Rok produkcji i nos(y): 2010, Erwin Creed, Olivier Creed

Przeznaczenie: zapach stworzony z myślą o mężczyznach (choć pewnie tysiącprocentowy maczo stwierdziłby, iż jest "zbyt pedalski" ;) ), ale świetnie powinny czuć się w nim także kobiety.
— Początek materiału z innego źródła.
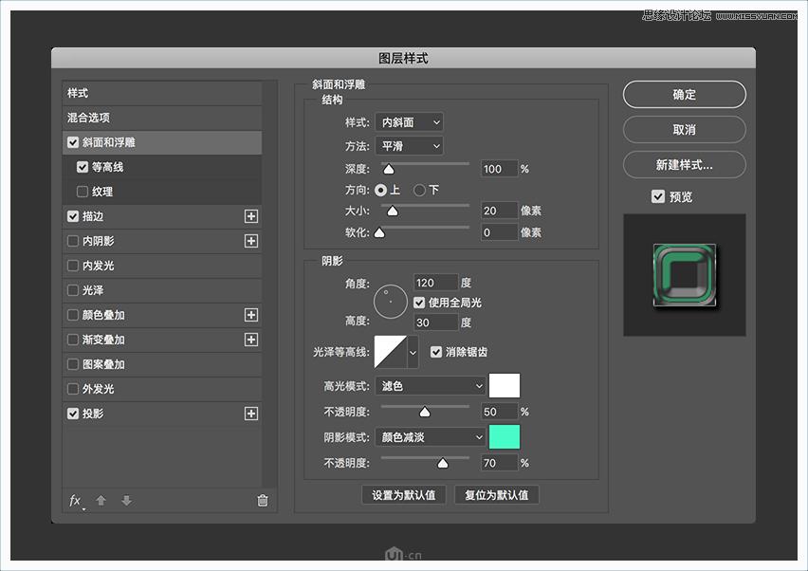This screenshot has height=571, width=808.
Task: Open the 方法 dropdown showing 平滑
Action: click(x=408, y=145)

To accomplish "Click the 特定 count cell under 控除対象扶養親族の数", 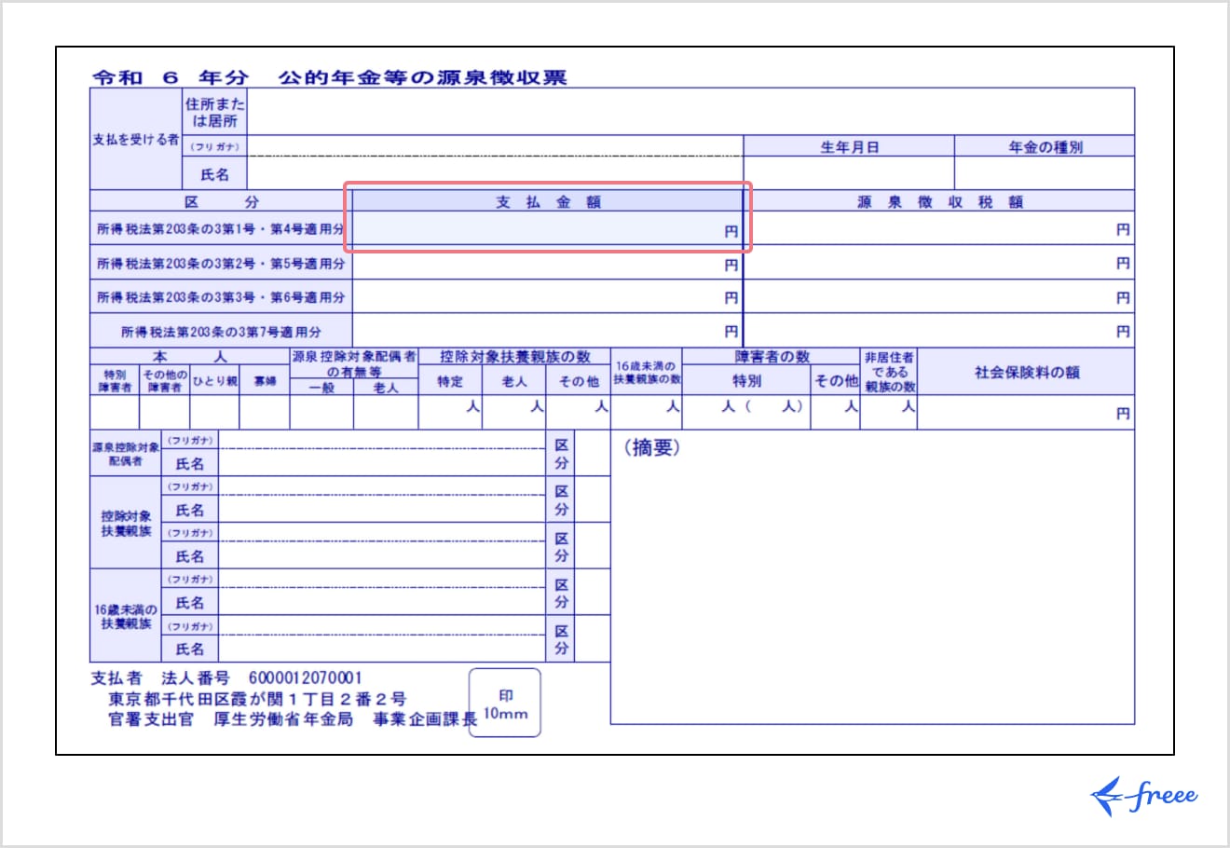I will [x=450, y=412].
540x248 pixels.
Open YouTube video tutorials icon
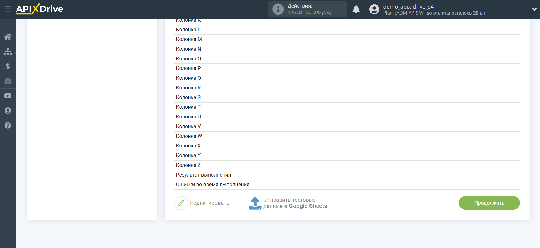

Dobry na wszelkie okazje formalne oraz kilka nieformalnych.

Trwałość: bardzo dobra; w granicach piętnastu godzin

Grupa olfaktoryczna: aromatyczno-owocowa




Skład:

Nuta głowy: ananas, bergamotka, czarna porzeczka, jabłko
Nuta serca: jaśmin, róża, drewno brzozowe, paczuli
Nuta bazy: mech dębowy, szara ambra, piżmo, wanilia
___
Dziś noszę Impérial Opoponax marki Les Néréides.

P.S.
Źródła ważniejszych ilustracji:
1. http://www.franceattraction.com/napoleon-bonaparte-1801.html [ilustracja to oczywiście Napoleon przekraczający Alpy 20 Maja 1800 roku autorstwa Jacquesa-Louis Davida :) ].
2. http://www.aftouch-cuisine.com/fr/creme-de-cassis-43.htm

czwartek, 11 listopada 2010

Włoskie wzornictwo

Mam ostatnio szczęście do perfum tworzonych "ku czci". Dziś padło na Essenza del Tempo od Trussardi, zapach stworzony z okazji setnej rocznicy powstania marki.
I już od razu zaznaczę że, choć to kawał dobrej roboty, a ciepłe słowa popłyną zaraz wartkim strumieniem, ostatecznie powiem kompozycji: "nie"; ale zacznijmy od początku.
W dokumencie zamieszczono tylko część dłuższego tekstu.